First, we have to know how to check a valid BST: do an inorder scan of the tree and check nodes' values are in non-decreasing order. Knowing this, we have already got a hint of the solution. To correct the error, we have to know the place of the error. And to detect the error, we simply do an inorder scan and check whenever a node's value is less than the previous' value, there must exist an error. And with the knowledge of the error place, we can correct it by swapping these nodes' values.
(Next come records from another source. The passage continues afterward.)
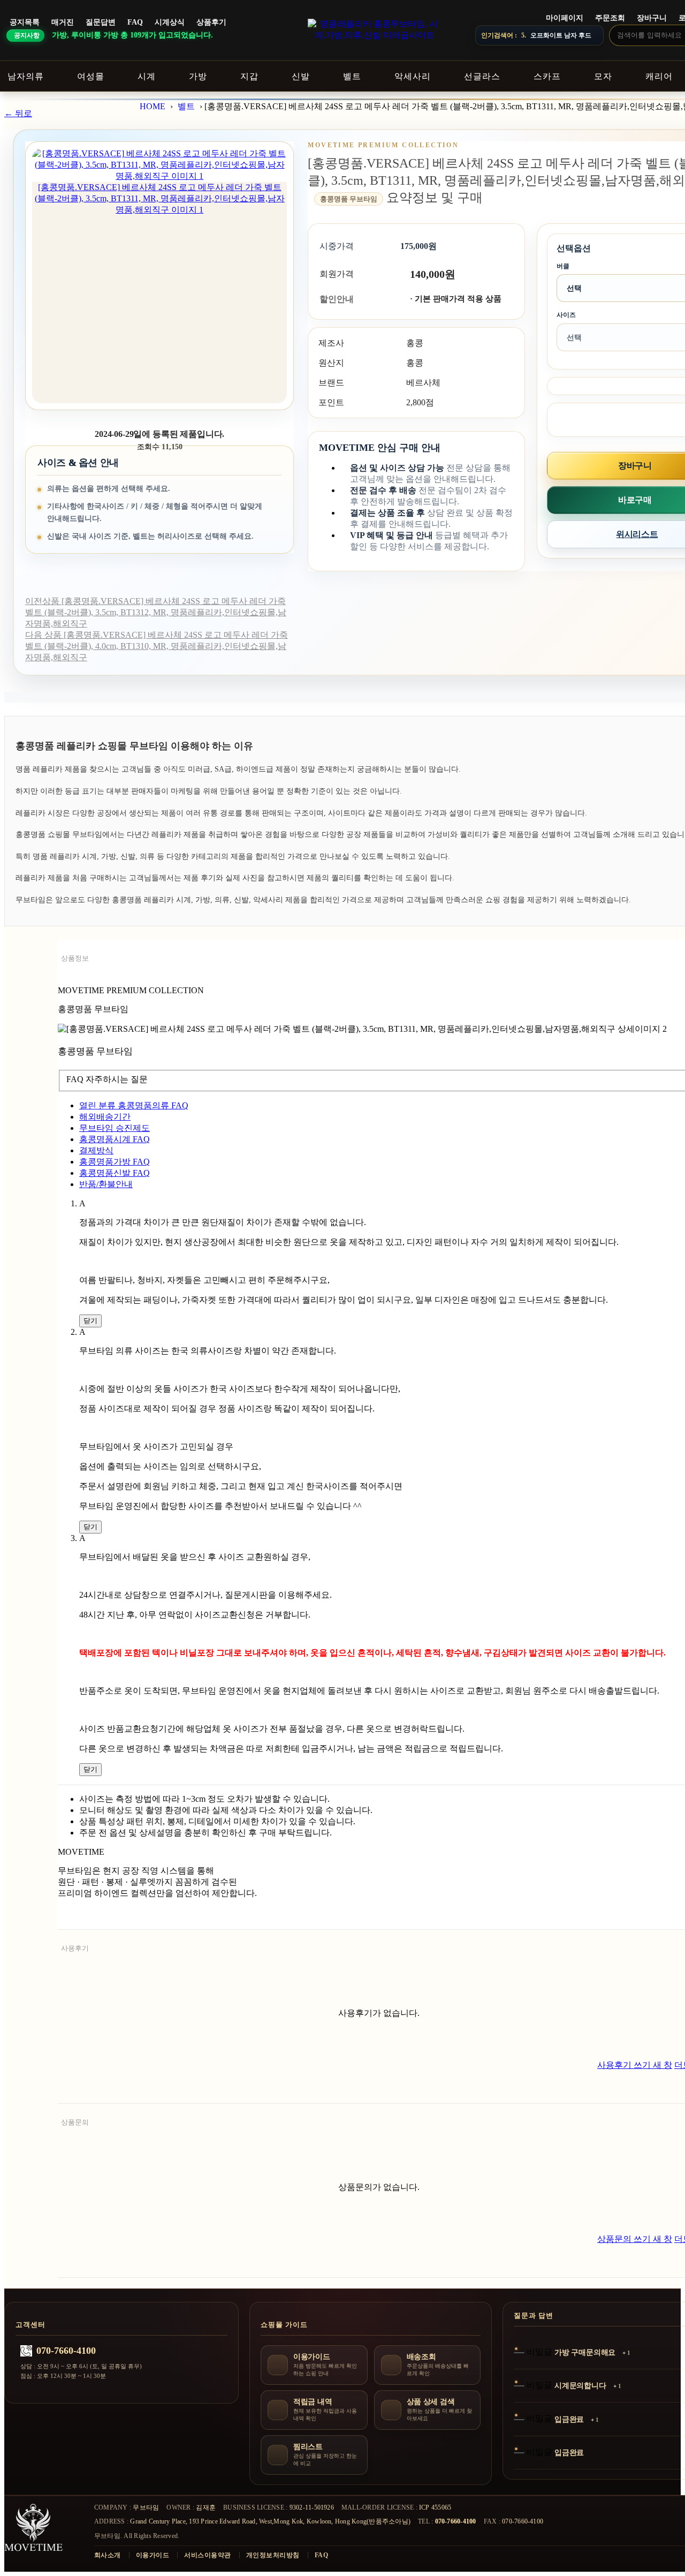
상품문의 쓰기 (634, 2238)
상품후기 (211, 22)
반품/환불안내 (106, 1184)
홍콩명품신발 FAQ (114, 1172)
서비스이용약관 (207, 2555)
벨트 (186, 106)
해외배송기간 (105, 1116)
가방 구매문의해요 (584, 2352)
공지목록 (25, 22)
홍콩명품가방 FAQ (114, 1161)
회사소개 (107, 2555)
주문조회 (610, 18)
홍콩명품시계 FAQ (114, 1139)
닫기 (90, 1321)
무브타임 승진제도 (114, 1127)
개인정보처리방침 (273, 2555)
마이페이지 (564, 18)
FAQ (135, 22)
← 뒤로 (18, 113)
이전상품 (155, 612)
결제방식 (96, 1150)
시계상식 (170, 22)
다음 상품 (156, 646)
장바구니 (652, 18)
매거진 (62, 22)
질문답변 (101, 22)
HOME (152, 106)
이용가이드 (152, 2555)
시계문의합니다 (580, 2386)
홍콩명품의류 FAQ (133, 1105)
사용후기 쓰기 (634, 2064)
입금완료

But there're still some subtlety here. According to the problem description, the error is caused by a swap of two nodes' values. And here're two possible options, the first is that the two nodes are adjacent meaning after the inorder scan, we probably get something like:

[1,2,3,4,6,5,7,8]

where number 5 and 6 are swapped. Or, the two nodes are apart:

[1,7,3,4,5,6,2,8]

where number 2 and 7 are swapped.

Then the strategy is: after a complete inorder scan, if we detect the error once meaning this is the case 1: two nodes are adjacent. We can just swap the node and the previous node, and we're done. Or we detect the error twice, then we get the case 2. Just note here, the first time we detect the error, the node we want to swap really is the previous node: like when we compare 3 and 7, 7 is the node to be swapped. And the second time we detect the error, the current node needs to be swapped: that is the number 2. And this completes our strategy, the code would look like below.

a C++ code

class Solution {
public:
    void recoverTree(TreeNode* root) {
        TreeNode *x=nullptr, *y=nullptr, *prev=nullptr;
        helper(root, &prev, &x, &y);
        swap(x->val, y->val);
    }
    
    void helper(TreeNode* root, TreeNode** prev, TreeNode** x, TreeNode** y) {
        if(root==nullptr) return;
        helper(root->left, prev, x, y);
        if((*prev)!=nullptr && root->val < (*prev)->val){
            (*x)=root;
            if((*y)==nullptr) *y=*prev;
            else return;
        }
        (*prev) = root;
        helper(root->right, prev, x, y);
    }
};